Alep est une ville d'art exceptionnelle. C'est aussi une cité gastronomique qui impose au voyageur gourmand ses rituels particuliers : il s'agit notamment de ne pas manquer à midi les gargotes populaires qui servent de succulents plats en sauce accompagnés de blé concassé (on y mange avec les doigts!). L'après-midi, on déguste de délicieux jus de kakis, de grenades, d'oranges ou de mûres introuvables ailleurs. Le soir, on succombe au raffinement des grandes tables du quartier arménien : installés dans un cadre magique, les restaurants Sisi, Wakil ou Yasmeen proposent depuis des décennies leurs mets exceptionnels que l'on déguste aux sons live du luth alépin : il ne faut manquer pour rien au monde la purée d'aubergines parfumée au jus de grenade, la cervelle d'agneau au citron, le homos nappé à l'huile d'olive et décoré de carrés de viande, les böreks au soudjouk (salami) piquant, les köftas à la menthe, la purée d'ail, les feuilles de vigne farcies au riz et raisins secs, le fromage kurde cuit au four, les taboulés rafraîchissants copieusement garnis de persil, les boulettes de viande marinées dans une sauce à la cerise (la spécialité de la ville). Mes soirées se terminent généralement, un verre d'arak à la main, au bar du mythique hôtel Baron, établissement construit en 1911 par une ancienne famille arménienne, qui peut se targuer d'avoir reçu Agatha Christie (elle y a écrit Meurtre en Mésopotamie), Lawrence d'Arabie, Charles Lindbergh, Charles De Gaulle et tant d'autres.

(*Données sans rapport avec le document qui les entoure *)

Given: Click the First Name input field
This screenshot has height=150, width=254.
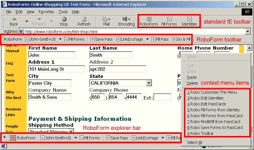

Le Baron est mon indéfectible point de chute dans la ville, j'aime me mêler à sa clientèle cosmopolite et cultivée qui envahit les salons élégants de l'hôtel en fin de soirée, j'aime encore bavarder avec l'adorable "Madame Lucine" ou avec l'inimitable "Monsieur Walid", véritable maître des lieux, qui propose à longueur de journée ses mille et une roublardises aux clients à moins qu'il ne corrige vos rudiments d'arabe. A la tombée de la nuit, la terrasse du Baron est un coin de lecture unique pour se replonger avec ferveur dans les vies des anachorètes syriens magnifiquement contées par Jacques Lacarrière.